From the line below that contains "Task: Toggle the left" to the line that contains "The width and height of the screenshot is (640, 420).", repeat every line exactly, both ends included, and nothing else.

[[ Data to use, beginning ]]

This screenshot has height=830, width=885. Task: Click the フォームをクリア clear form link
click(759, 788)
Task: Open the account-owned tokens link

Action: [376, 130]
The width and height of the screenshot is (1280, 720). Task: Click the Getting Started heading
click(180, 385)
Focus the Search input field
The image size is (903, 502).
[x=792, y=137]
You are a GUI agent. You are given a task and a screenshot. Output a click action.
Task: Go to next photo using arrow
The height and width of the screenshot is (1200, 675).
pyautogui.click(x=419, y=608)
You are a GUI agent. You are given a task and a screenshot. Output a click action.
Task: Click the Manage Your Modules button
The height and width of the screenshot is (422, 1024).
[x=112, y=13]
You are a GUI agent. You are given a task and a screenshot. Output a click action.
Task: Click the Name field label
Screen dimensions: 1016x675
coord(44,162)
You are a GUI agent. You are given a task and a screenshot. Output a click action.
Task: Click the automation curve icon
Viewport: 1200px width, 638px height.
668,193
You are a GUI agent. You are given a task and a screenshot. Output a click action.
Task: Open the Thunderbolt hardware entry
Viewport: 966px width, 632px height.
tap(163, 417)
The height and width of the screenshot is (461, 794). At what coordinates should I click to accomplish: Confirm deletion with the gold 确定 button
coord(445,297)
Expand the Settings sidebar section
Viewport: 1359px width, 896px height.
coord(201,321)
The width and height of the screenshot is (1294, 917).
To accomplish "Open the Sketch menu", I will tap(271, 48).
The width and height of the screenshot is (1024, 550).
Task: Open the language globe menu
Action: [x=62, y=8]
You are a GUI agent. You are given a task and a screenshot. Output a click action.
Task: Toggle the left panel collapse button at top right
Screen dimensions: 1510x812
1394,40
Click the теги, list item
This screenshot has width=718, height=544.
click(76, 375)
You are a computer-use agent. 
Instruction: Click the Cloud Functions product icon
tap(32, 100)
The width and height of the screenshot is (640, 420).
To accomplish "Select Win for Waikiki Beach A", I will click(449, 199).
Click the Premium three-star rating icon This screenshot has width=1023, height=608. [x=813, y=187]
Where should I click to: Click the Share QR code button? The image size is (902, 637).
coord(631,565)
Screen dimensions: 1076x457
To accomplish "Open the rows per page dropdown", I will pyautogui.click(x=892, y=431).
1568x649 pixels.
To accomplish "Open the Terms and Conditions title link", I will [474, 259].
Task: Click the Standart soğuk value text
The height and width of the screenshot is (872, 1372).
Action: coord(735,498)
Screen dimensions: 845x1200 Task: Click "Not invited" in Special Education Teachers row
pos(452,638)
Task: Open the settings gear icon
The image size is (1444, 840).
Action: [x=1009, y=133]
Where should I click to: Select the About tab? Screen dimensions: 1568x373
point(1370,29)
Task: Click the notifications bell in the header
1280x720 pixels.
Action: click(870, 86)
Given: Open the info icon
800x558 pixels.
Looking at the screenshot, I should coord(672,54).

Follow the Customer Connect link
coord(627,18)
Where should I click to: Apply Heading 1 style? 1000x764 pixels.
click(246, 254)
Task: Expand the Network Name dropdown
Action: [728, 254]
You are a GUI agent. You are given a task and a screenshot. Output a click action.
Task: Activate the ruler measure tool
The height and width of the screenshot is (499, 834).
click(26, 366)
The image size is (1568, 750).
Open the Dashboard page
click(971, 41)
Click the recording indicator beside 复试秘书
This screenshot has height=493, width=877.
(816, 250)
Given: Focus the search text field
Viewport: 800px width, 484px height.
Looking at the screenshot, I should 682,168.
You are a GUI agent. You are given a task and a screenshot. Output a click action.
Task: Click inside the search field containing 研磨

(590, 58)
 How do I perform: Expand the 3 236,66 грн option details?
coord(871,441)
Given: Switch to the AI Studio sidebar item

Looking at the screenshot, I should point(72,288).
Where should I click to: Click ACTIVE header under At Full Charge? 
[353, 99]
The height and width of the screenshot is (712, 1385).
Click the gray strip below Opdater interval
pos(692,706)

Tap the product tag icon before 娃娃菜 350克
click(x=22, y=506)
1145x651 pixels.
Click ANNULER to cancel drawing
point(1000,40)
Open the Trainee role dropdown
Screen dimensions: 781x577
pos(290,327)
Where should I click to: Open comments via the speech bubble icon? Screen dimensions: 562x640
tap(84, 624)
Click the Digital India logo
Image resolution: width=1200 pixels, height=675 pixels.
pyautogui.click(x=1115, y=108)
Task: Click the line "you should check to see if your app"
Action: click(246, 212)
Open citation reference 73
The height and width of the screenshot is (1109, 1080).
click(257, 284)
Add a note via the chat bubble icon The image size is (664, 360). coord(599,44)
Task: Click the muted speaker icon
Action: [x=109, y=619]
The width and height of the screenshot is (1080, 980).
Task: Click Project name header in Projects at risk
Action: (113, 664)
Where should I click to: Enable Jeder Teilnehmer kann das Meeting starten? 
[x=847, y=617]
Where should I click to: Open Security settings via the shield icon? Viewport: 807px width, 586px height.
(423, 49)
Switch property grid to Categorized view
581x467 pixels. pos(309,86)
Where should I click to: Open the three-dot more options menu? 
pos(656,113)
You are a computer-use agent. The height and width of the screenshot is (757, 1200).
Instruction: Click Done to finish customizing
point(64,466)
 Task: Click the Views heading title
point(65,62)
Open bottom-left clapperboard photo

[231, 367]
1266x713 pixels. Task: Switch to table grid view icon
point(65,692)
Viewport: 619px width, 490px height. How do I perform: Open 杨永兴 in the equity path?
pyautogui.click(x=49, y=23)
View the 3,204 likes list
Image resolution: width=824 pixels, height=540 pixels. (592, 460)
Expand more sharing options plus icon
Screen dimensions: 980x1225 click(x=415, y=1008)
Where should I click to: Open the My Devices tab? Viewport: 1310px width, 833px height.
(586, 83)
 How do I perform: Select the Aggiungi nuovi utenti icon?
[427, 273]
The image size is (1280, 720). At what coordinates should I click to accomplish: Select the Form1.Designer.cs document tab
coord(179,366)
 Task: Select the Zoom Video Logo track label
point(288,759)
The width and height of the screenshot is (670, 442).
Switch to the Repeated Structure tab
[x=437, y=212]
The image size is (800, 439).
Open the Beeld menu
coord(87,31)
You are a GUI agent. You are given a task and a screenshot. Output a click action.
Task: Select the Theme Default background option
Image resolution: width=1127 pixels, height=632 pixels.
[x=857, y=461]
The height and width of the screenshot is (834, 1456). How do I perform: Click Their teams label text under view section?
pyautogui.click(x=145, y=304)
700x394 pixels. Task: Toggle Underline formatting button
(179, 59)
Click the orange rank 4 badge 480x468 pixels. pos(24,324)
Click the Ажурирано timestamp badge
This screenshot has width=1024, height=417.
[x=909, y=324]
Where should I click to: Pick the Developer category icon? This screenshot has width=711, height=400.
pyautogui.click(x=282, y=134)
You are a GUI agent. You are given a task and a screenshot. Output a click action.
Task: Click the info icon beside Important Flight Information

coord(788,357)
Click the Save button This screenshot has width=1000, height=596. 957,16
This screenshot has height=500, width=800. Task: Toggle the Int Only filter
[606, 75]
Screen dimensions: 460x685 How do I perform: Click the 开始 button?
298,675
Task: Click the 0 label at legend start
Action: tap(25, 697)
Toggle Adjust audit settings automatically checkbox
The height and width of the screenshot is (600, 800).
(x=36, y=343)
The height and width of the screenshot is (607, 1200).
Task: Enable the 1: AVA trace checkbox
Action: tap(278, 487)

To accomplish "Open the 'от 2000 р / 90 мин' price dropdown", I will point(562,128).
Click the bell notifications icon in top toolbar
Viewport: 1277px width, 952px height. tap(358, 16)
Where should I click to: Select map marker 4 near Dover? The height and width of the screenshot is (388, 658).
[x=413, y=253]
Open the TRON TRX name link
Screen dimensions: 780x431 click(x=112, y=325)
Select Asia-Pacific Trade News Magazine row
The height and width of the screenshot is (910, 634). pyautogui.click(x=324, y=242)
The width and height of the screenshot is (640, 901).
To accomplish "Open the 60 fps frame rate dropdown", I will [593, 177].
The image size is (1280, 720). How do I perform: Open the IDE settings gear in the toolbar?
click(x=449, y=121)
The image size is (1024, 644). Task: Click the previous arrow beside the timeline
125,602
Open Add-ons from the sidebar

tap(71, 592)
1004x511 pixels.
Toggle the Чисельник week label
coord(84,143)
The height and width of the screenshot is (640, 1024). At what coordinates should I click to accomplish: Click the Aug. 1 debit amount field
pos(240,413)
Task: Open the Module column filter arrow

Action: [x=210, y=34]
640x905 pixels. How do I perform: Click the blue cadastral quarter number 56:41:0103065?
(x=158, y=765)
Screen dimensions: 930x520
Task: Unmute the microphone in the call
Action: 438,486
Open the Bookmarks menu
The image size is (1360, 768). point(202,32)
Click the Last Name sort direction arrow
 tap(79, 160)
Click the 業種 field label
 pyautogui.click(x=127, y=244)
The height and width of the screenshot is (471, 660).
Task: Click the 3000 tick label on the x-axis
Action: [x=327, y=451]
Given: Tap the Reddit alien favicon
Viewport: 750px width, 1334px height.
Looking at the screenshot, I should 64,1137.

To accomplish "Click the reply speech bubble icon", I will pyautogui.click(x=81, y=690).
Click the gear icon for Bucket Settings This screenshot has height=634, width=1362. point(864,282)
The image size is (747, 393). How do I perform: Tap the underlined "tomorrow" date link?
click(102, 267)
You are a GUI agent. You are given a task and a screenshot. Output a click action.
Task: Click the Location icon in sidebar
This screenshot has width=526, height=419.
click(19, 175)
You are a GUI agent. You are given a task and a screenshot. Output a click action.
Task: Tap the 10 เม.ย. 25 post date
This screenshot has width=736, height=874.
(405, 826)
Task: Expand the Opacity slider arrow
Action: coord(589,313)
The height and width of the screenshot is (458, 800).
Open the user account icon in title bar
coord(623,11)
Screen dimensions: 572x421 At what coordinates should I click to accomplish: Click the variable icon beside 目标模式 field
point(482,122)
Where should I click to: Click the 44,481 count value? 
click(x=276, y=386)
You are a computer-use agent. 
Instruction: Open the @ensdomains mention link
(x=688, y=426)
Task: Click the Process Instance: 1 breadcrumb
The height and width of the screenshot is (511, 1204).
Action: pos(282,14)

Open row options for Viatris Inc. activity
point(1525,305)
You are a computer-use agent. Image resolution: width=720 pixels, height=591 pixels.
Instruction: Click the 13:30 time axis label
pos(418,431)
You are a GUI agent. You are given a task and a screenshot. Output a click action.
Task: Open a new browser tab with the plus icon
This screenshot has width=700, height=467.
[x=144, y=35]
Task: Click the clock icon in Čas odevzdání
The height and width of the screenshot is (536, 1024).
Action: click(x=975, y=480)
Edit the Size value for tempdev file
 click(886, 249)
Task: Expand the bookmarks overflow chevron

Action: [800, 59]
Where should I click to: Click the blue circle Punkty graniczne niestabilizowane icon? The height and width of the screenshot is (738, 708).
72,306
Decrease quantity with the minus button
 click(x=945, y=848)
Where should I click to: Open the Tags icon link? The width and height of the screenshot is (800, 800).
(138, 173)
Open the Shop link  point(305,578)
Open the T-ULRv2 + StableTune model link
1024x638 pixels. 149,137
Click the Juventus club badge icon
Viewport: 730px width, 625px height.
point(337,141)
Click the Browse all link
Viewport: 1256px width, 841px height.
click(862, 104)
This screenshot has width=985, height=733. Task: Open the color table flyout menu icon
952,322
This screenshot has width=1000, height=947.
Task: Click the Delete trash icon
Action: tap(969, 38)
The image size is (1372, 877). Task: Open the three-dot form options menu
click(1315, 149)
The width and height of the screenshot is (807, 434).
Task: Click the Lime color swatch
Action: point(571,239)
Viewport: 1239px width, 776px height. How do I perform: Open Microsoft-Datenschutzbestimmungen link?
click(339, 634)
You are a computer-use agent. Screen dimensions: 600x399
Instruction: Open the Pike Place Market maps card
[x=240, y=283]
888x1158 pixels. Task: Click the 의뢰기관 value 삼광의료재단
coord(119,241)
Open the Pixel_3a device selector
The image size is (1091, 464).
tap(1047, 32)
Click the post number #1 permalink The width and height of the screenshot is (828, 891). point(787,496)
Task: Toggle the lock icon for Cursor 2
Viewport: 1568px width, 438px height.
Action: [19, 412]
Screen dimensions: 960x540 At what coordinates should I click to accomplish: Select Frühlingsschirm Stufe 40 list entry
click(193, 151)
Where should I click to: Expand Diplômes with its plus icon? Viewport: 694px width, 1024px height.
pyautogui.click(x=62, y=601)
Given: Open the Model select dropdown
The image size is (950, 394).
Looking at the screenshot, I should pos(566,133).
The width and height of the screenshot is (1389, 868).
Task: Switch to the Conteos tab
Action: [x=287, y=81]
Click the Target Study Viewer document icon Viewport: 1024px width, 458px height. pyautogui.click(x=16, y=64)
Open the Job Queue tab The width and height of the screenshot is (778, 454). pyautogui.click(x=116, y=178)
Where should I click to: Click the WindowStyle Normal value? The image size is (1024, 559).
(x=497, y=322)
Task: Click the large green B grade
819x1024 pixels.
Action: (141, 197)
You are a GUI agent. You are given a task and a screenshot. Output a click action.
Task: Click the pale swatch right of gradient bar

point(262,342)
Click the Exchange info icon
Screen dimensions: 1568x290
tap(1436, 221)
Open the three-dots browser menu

[[ Data to use, end ]]

Answer for the task:
Task: Toggle the left panel collapse button at top right
Screen dimensions: 1510x812
1394,40
Click the теги, list item
This screenshot has width=718, height=544.
click(76, 375)
You are a computer-use agent. 
Instruction: Click the Cloud Functions product icon
tap(32, 100)
The width and height of the screenshot is (640, 420).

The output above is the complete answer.